## WHAT YOU NEED TO DO
Using the records below, give again exactly the lines from the line that contains "This screenshot has width=1568, height=769." through the line that contains "Task: Click the vertical scrollbar down arrow", both ends included, and only those.

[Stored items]
[Start of section]
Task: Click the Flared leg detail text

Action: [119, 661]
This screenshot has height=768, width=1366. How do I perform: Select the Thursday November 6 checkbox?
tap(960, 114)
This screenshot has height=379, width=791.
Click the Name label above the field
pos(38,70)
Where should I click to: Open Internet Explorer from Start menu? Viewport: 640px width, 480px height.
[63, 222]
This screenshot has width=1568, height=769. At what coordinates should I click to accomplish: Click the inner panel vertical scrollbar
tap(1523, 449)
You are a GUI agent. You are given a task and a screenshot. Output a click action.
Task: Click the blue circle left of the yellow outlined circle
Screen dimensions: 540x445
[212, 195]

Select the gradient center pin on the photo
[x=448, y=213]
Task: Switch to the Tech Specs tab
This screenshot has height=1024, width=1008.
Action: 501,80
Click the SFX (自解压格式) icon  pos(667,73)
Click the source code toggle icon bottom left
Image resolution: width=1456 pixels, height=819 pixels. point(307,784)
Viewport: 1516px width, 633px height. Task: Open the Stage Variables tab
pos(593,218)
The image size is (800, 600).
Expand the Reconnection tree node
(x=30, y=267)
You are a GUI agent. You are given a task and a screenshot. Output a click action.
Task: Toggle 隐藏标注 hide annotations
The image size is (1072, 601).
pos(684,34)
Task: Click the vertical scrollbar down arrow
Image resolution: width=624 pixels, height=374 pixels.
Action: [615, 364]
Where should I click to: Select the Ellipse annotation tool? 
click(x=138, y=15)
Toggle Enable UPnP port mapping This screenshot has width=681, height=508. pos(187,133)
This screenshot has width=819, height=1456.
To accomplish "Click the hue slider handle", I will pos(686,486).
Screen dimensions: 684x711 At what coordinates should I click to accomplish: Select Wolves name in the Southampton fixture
[End of section]
## WRITTEN SOLUTION
This screenshot has width=1568, height=769. At what coordinates should I click to accomplish: Click the inner panel vertical scrollbar
tap(1523, 449)
You are a GUI agent. You are given a task and a screenshot. Output a click action.
Task: Click the blue circle left of the yellow outlined circle
Screen dimensions: 540x445
[212, 195]

Select the gradient center pin on the photo
[x=448, y=213]
Task: Switch to the Tech Specs tab
This screenshot has height=1024, width=1008.
Action: 501,80
Click the SFX (自解压格式) icon  pos(667,73)
Click the source code toggle icon bottom left
Image resolution: width=1456 pixels, height=819 pixels. point(307,784)
Viewport: 1516px width, 633px height. Task: Open the Stage Variables tab
pos(593,218)
The image size is (800, 600).
Expand the Reconnection tree node
(x=30, y=267)
You are a GUI agent. You are given a task and a screenshot. Output a click action.
Task: Toggle 隐藏标注 hide annotations
The image size is (1072, 601).
pos(684,34)
Task: Click the vertical scrollbar down arrow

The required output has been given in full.